数分経つと、カーテンが開いた。
すると、美人が適当に選んだとは思えないくらいかわいらしい服を着て俺を見てるではないか!
春:なぁ、どうなんだ?
順:あっ・・・ああ。思わず見とれてしまった。ってくらいかわいいよ。
春:ほ・・・本当なのか?次はこれを着てみるか。
春は軽く顔を赤らめて次の服を選んでいく。
そんなやりとりが延々と続いた。
・・・しかし、女の着替えという物はそんなに時間のかかる物なのか?
春が着替えてる間というもの、数分ではあるが暇なのだ。
・・・・ジュースでも買ってくるか。
そう思って踏み出した一歩なのだが、片方の足に躓いてバランスを崩してしまった!
純:っちょやっば・・
バランスを取ろうとしたつもりが、方向転換しただけで終わってしまう。
純:くっそ・・・ってどわあああああああ!!
思いっきり床に後頭部をぶつけた。
純:いたたたた・・・
目を開くと・・・下着姿の春がものすごく怒った顔で出迎えてくれた。
春:・・・・何してんの?
そう、俺は勢いよく試着室に飛び込むようにしてこけてしまったのだ。
純:こっ・・・これは・・・・
次の瞬間、春は普段の表情になるが、ただならぬ殺気を放っている。
春:コロス
次の瞬間、思いっきり顔面を蹴られ、勢いよく壁に頭がぶつかる。
春:コロス、コロス、コロス、コロス、コロス・・・・
「コロス」の言葉と同時に体の至る所に蹴りが飛んでくる。
春は至って普段の顔で、普段の声だ。
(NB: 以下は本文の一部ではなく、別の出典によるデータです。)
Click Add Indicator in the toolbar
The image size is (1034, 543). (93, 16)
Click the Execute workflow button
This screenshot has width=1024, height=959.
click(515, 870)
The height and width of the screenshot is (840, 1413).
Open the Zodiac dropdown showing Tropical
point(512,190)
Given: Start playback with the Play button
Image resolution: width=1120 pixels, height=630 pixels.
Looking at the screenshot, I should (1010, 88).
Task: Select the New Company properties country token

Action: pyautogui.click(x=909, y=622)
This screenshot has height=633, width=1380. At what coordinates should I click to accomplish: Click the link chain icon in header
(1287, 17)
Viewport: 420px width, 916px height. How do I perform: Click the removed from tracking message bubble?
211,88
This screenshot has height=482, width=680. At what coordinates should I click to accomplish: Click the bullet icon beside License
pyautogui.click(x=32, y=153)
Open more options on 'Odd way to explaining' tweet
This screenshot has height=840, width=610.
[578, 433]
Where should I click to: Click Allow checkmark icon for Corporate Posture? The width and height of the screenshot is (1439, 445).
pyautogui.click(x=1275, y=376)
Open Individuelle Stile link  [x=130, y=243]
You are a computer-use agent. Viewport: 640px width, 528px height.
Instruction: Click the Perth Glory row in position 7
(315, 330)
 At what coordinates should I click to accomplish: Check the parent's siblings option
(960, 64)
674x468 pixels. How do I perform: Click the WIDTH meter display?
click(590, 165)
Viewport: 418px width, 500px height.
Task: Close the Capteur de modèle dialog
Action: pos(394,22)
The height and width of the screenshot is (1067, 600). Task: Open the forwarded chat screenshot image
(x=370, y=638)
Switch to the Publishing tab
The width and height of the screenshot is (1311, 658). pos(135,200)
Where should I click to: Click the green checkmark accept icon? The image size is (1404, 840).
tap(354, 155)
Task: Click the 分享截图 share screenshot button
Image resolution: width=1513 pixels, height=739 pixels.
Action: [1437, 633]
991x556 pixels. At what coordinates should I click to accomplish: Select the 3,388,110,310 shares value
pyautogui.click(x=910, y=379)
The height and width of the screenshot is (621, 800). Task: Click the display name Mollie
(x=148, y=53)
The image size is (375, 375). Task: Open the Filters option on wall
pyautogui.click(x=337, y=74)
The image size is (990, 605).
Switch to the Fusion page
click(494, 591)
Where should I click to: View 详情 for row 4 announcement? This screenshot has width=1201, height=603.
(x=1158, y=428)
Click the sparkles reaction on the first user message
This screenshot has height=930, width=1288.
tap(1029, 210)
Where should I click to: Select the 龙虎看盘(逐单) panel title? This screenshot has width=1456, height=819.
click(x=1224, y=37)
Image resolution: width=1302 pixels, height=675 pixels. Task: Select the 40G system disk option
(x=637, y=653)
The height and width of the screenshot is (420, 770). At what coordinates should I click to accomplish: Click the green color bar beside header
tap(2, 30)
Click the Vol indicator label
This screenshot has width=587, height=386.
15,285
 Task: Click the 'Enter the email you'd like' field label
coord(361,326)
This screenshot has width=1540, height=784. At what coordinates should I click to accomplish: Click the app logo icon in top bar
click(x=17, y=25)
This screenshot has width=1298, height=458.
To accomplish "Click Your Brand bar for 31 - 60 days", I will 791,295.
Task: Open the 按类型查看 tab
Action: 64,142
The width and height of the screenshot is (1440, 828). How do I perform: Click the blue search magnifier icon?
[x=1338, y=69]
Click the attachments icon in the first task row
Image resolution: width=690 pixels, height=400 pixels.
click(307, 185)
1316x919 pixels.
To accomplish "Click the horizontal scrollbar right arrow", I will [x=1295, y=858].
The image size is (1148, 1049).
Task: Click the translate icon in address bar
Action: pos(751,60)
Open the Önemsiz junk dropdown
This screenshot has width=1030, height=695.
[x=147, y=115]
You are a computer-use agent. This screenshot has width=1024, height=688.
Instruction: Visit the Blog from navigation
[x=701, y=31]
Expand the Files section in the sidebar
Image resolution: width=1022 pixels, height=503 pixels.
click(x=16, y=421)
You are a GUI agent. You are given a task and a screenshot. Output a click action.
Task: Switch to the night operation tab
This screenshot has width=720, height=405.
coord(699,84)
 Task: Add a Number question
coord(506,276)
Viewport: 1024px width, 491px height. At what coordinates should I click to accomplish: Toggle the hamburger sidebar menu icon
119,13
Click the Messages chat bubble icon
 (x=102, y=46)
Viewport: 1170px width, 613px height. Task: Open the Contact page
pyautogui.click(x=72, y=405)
なのに本気で殺すかのような感じだ。
純:わ・・・悪かったからやめてくれっ!!
俺は蹴りに絶えながら叫んだ。
春:コロス
再度頭を思いっきり蹴られる。
今までの3倍以上の威力の蹴りを食らった感じがした。
おまけに今、体がフワッとした気が・・・・
試着室から蹴り飛ばされ、俺はそのまま気を失った。
?:おい
誰だ?神の迎えか?
?:この荷物持てよ。
俺の顔のすぐとなりに何かが降ってくる。
確認しようと目を開くと、すっかり女の服を着込んだ春が立っている。
純:なん・・・だ・・?
春:やっと目が覚めたか。そこにある荷物を俺の家まで運べ。
純:ハ・・・ハイ。
言われるがままに荷物を持とうとする。
しかし、袋の数の多さに俺は思わず絶句した。
純:何だよこの荷物の数・・・
春:お前が寝てる間に靴とかも買わせてもらった。
純:よくそんな金・・・
いいかけた途端、春は俺の財布をちらつかせる。
春:命を奪われなかっただけありがたかったと思え。
そう言うと財布を俺に投げる。
・・・・無論、中身は空だった。
純:あのな・・・あれには・・・
春:黙れ。
またあの殺気が飛んでくる。
俺はこれ以上しゃべることが出来なかった。
荷物を運ぶこと20分、ようやく春の家に着いた。
春:そこに置いておけ。
言われるがままに荷物を指定されたところへ置く。
純:あのさ・・・さっきはほんとごめん。
春:思い出すからその先は言うな。
殺気とは違う気迫を感じ、また口を塞がれる。
そのまま、春は置かれた荷物を家の中へ運ぶと思いっきりドアを閉められ、鍵のかかった音がした。
純:ありゃ当分許しちゃくれないな・・・
とぼとぼと俺はそのまま家へ帰ることにした。